*** Opening of SUPPLIED DATA ***
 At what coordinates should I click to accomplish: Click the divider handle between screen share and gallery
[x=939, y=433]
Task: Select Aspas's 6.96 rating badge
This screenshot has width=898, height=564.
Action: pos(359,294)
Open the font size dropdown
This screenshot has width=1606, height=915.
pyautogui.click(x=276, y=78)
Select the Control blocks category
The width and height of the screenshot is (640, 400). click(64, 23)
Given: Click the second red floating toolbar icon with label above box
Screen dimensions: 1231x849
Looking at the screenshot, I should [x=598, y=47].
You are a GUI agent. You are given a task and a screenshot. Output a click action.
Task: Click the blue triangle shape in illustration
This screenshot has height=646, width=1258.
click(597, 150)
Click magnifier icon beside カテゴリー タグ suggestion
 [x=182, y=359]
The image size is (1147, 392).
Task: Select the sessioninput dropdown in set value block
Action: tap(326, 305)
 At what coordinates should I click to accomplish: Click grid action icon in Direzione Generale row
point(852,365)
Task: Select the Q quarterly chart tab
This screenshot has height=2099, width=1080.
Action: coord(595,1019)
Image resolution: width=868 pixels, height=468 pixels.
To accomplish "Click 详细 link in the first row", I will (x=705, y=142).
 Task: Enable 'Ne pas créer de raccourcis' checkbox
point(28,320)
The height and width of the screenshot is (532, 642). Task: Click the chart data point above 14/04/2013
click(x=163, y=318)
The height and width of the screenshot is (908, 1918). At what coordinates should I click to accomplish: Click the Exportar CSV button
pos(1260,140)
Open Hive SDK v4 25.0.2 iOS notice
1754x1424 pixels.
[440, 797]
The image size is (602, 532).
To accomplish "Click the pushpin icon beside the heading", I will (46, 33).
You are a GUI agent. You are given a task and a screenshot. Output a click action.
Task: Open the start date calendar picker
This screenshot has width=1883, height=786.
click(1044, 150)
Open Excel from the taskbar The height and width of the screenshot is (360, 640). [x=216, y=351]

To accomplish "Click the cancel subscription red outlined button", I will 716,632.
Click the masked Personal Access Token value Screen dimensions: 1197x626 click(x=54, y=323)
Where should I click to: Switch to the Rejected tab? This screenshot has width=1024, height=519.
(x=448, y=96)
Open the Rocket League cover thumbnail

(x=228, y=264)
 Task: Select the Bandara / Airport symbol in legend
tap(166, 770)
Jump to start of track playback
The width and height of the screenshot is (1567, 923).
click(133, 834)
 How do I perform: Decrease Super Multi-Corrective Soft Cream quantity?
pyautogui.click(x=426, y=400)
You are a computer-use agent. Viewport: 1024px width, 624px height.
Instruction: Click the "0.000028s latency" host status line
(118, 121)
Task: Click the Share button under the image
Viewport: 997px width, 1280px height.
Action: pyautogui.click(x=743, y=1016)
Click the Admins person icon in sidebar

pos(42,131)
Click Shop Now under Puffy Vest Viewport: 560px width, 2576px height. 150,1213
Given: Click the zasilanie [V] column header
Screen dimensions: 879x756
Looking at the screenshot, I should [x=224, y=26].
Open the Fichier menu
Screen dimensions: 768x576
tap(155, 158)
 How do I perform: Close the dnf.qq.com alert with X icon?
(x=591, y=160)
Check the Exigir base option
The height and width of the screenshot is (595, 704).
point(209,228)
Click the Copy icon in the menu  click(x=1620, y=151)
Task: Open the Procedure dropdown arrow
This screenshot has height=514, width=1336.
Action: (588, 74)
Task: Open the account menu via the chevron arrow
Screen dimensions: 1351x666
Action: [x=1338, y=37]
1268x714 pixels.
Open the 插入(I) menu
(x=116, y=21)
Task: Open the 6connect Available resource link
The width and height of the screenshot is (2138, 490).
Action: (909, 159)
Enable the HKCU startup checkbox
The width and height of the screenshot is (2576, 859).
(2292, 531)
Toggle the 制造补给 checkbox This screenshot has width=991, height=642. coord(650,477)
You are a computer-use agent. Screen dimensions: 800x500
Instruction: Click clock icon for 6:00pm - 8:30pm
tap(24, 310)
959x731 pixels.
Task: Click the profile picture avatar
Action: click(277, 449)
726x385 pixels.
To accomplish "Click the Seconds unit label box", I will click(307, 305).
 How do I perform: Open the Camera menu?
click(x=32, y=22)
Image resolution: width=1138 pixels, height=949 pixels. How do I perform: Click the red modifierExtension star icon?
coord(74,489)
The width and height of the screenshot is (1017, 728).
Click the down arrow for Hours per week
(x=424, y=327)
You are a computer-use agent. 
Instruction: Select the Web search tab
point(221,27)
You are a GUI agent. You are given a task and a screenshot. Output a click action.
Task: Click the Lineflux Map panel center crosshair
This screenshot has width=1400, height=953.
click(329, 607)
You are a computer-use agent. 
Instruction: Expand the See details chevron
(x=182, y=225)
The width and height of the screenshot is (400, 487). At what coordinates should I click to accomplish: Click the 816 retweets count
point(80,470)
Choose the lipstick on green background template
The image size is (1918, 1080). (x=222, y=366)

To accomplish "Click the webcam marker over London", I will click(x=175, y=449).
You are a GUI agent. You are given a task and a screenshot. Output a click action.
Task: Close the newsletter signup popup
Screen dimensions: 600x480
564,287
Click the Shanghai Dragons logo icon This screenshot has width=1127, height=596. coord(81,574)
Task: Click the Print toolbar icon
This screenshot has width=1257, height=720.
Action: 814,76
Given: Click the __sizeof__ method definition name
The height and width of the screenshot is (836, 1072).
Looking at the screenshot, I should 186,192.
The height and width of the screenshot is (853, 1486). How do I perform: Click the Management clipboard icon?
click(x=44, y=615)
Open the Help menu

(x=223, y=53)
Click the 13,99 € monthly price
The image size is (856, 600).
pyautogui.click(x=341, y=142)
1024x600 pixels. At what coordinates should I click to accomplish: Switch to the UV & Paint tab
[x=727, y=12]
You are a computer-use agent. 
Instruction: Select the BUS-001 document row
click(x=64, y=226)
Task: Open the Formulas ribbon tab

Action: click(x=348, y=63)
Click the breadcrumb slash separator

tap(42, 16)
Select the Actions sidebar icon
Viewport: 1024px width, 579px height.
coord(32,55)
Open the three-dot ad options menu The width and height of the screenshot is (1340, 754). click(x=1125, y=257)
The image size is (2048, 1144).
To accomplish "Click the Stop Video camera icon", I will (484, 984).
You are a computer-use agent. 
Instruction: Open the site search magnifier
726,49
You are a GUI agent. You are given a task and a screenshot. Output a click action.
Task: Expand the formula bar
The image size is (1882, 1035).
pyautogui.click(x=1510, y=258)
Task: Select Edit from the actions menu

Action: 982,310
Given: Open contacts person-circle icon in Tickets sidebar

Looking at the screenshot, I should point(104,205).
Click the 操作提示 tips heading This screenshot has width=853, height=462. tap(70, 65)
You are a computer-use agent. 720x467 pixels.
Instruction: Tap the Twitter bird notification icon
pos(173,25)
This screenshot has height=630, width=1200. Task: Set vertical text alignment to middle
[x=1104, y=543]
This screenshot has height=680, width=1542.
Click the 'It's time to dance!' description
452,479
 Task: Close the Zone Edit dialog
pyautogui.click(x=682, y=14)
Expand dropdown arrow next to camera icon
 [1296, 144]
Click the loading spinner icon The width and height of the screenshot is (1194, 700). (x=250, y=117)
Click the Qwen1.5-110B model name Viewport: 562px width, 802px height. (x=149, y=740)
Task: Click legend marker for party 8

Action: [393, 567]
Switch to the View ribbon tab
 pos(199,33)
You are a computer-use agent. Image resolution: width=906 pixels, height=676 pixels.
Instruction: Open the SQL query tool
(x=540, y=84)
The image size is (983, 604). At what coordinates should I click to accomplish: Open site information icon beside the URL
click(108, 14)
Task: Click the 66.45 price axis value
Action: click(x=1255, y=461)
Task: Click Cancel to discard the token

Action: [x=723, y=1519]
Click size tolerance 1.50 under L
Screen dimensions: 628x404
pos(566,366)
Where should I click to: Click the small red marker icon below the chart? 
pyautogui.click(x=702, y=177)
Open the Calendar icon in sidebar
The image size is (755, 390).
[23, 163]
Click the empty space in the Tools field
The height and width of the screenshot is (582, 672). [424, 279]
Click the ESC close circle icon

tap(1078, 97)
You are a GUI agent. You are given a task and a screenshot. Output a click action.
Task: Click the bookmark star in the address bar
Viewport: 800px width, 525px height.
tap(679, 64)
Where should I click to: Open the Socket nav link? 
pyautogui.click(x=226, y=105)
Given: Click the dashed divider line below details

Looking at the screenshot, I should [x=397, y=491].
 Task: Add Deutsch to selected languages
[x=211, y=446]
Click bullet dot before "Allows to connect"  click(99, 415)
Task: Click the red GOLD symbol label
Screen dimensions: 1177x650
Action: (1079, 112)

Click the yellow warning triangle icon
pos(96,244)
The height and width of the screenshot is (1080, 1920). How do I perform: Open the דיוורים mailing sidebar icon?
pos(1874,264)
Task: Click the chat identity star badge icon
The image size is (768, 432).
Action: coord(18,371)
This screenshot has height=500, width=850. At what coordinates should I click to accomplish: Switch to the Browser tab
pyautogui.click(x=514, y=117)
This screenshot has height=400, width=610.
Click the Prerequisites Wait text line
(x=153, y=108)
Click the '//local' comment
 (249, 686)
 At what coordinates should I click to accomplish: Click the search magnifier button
*** Close of SUPPLIED DATA ***
**WHAT TO WORK ON**:
Answer with a single number: the count of lines in the records that contain "toolbar".

**RESULT BELOW**:
2